Use the .NET SDK for Apache HBase
Apache HBase provides two primary choices to work with your data: Apache Hive queries, and calls to the HBase REST API. You can work directly with the REST API using the curl
command or a similar utility.
For C# and .NET applications, the Microsoft HBase REST Client Library for .NET provides a client library on top of the HBase REST API.
Install the SDK
The HBase .NET SDK is provided as a NuGet package, which can be installed from the Visual Studio NuGet Package Manager Console with the following command:
Install-Package Microsoft.HBase.Client
Instantiate a new HBaseClient object
To use the SDK, instantiate a new HBaseClient
object, passing in ClusterCredentials
composed of the Uri
to your cluster, and the Hadoop user name and password.
var credentials = new ClusterCredentials(new Uri("https://CLUSTERNAME.azurehdinsight.net"), "USERNAME", "PASSWORD");
client = new HBaseClient(credentials);
Replace CLUSTERNAME with your HDInsight HBase cluster name, and USERNAME and PASSWORD with the Apache Hadoop credentials specified on cluster creation. The default Hadoop user name is admin.
Create a new table
HBase stores data in tables. A table consists of a Rowkey, the primary key, and one or more groups of columns called column families. The data in each table is horizontally distributed by a Rowkey range into regions. Each region has a start and end key. A table can have one or more regions. As the data in table grows, HBase splits large regions into smaller regions. Regions are stored in region servers, where one region server can store multiple regions.
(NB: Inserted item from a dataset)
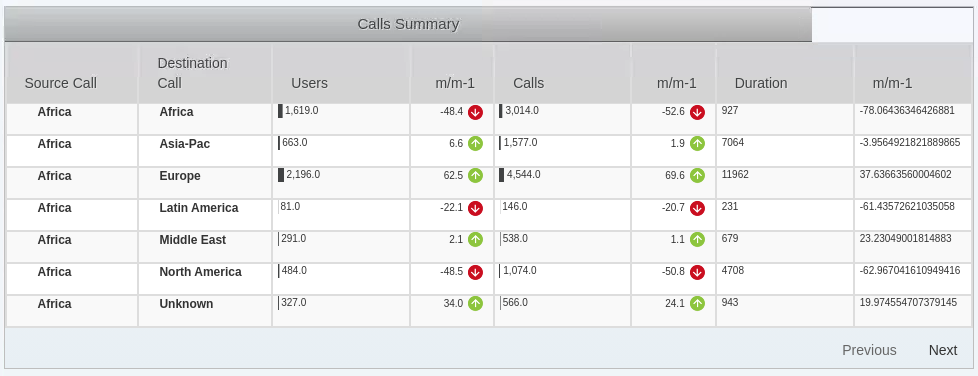Click the Calls Summary title bar
Screen dimensions: 978x376
tap(408, 24)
The data is physically stored in HFiles. A single HFile contains data for one table, one region, and one column family. Rows in HFile are stored sorted on Rowkey. Each HFile has a B+ Tree index for speedy retrieval of the rows.
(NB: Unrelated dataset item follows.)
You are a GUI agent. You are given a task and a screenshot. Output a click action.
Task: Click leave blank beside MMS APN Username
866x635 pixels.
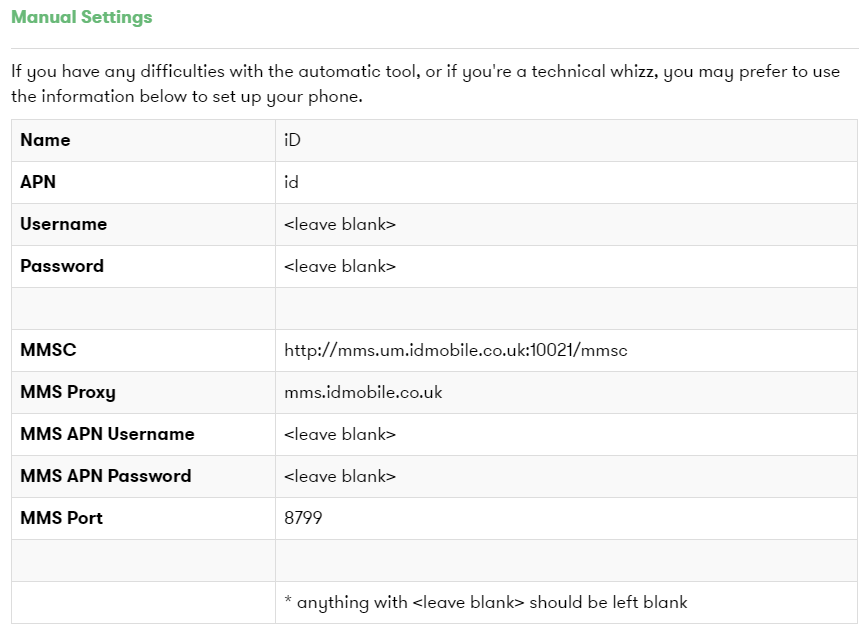click(340, 434)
To create a new table, specify a TableSchema
and columns. The following code checks whether the table RestSDKTable
already exists - if not, the table is created.
if (!client.ListTablesAsync().Result.name.Contains("RestSDKTable"))
{
// Create the table
var newTableSchema = new TableSchema {name = "RestSDKTable" };
newTableSchema.columns.Add(new ColumnSchema() {name = "t1"});
newTableSchema.columns.Add(new ColumnSchema() {name = "t2"});
await client.CreateTableAsync(newTableSchema);
}
This new table has two-column families, t1 and t2. Since column families are stored separately in different HFiles, it makes sense to have a separate column family for frequently queried data. In the following Insert data example, columns are added to the t1 column family.
Delete a table
To delete a table:
await client.DeleteTableAsync("RestSDKTable");
Insert data
To insert data, you specify a unique row key as the row identifier. All data is stored in a byte[]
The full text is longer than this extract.